### [TASK DESCRIPTION]
Can you copy out, character for character, the rows from the line with "At what coordinates should I click to accomplish: Toggle" to the end of the rows, both ends included?
----
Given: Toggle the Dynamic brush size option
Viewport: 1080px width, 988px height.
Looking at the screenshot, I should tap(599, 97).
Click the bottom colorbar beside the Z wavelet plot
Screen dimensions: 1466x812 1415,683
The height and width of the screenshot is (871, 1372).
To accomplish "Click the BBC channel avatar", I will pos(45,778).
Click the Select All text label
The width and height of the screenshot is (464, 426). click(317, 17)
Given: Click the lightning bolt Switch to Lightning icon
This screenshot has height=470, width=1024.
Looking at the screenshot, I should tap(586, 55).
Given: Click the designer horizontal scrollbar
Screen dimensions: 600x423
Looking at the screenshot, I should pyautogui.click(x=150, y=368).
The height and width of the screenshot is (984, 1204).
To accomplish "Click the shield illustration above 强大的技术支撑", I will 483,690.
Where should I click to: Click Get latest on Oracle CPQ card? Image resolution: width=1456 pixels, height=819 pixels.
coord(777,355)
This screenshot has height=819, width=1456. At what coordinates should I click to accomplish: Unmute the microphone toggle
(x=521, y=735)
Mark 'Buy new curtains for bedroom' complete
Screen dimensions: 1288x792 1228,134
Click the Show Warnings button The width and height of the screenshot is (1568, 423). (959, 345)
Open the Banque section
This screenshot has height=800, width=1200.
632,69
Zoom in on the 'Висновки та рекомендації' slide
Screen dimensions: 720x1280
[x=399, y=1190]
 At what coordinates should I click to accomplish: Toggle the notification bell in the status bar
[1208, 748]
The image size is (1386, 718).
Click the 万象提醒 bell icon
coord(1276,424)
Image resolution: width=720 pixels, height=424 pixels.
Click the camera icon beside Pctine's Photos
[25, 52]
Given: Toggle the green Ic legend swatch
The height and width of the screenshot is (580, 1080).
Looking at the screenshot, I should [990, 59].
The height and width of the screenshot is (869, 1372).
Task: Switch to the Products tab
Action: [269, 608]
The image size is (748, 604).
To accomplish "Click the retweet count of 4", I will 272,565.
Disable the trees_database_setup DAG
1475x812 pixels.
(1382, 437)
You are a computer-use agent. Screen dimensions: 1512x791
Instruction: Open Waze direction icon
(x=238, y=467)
----
### [COMPLETE RESPONSE]
 At what coordinates should I click to accomplish: Toggle the notification bell in the status bar
[1208, 748]
The image size is (1386, 718).
Click the 万象提醒 bell icon
coord(1276,424)
Image resolution: width=720 pixels, height=424 pixels.
Click the camera icon beside Pctine's Photos
[25, 52]
Given: Toggle the green Ic legend swatch
The height and width of the screenshot is (580, 1080).
Looking at the screenshot, I should [990, 59].
The height and width of the screenshot is (869, 1372).
Task: Switch to the Products tab
Action: [269, 608]
The image size is (748, 604).
To accomplish "Click the retweet count of 4", I will 272,565.
Disable the trees_database_setup DAG
1475x812 pixels.
(1382, 437)
You are a computer-use agent. Screen dimensions: 1512x791
Instruction: Open Waze direction icon
(x=238, y=467)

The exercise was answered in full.